5

I am trying to predict test reuslts based on known previous scores. The test is made up of three subjects, each contributing to the final exam score. For all students I have their previous scores for mini-tests in each of the three subjects, and I know which teacher they had. For half of the students (the training set) I have their final score, for the other half I don't (the test set). I want predict their final score.
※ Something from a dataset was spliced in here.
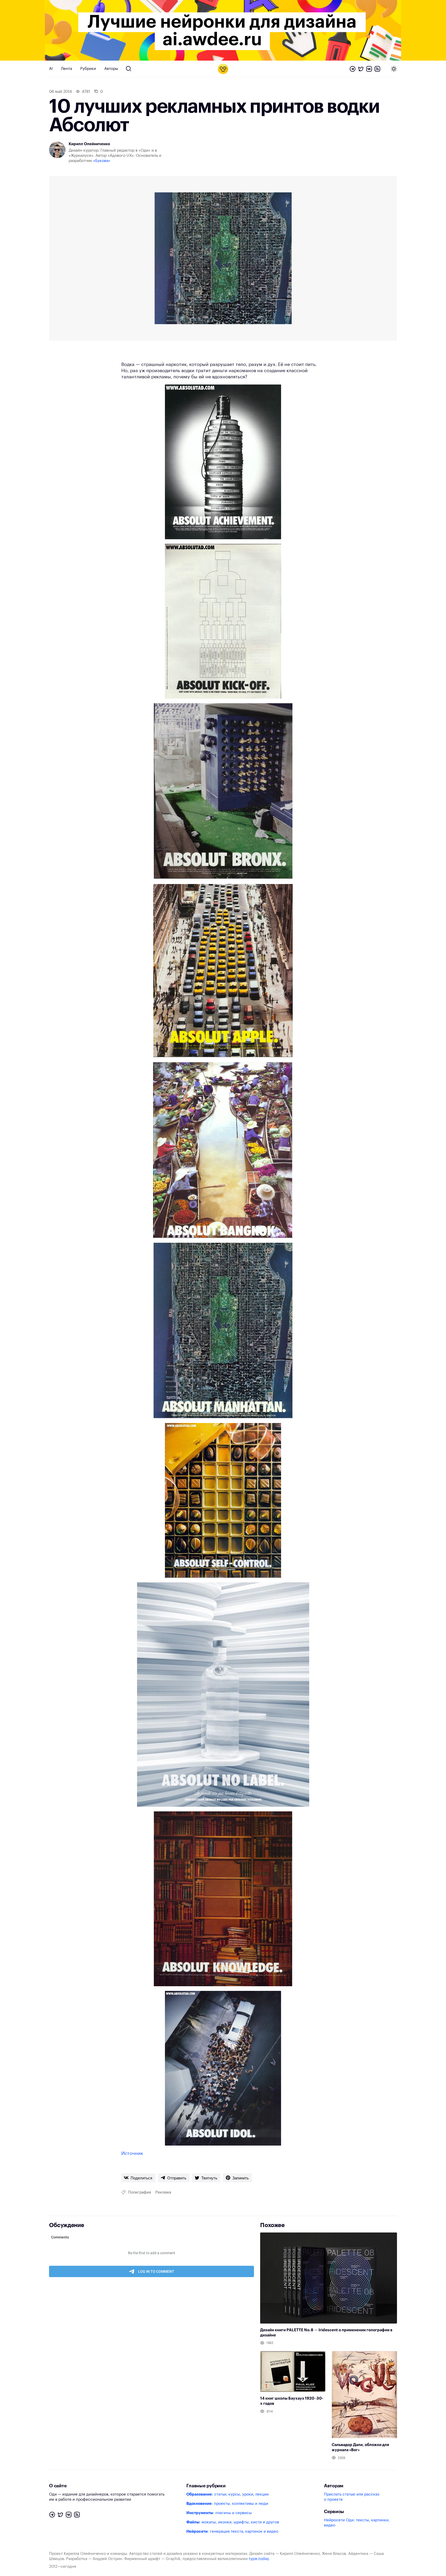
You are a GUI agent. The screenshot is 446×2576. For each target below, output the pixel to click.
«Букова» (101, 161)
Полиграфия (139, 2192)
So the test set looks like this:

student teacher subject1score subject2score subject3score finalscore

while the test set is the same but without the final score

student teacher subject1score subject2score subject3score 

So I want to predict the final score of the test set students. Any ideas for a simple learning algorithm or statistical technique to use?

Harry Palmer
  • 468
  • 1
  • 6
  • 17
  • Any predictor based solely on past scores is not going to be accurate because it doesn't take into account whether the students studied differently for the upcoming test or not, and whether the teacher prepared them differently. There are many other variables also. But if you're just wanting to find some mathematical series/sequence to the scores that's a different question. Is that what you're asking for? – Jonathan M Apr 17 '12 at 15:18
  • I'm not so worried about accuracy, it's more about the logic - finding a good technique for this class of problem. I think the key issue is modelling what effect each teacher has on the students, for each of the three subjects. Any ideas? – Harry Palmer Apr 17 '12 at 15:30
  • @David Robinson: Your answer is more appropriate in the context. So I give you a +1 and exit :) [Deleted my answer] – Yavar Apr 17 '12 at 16:54

1 Answers1

6

The simplest and most reasonable method to try is a linear regression, with the teacher and the three scores used as predictors. (This is based on the assumption that the teacher and the three test scores will each have some predictive ability towards the final exam, but they could contribute differently- for example, the third test might matter the most).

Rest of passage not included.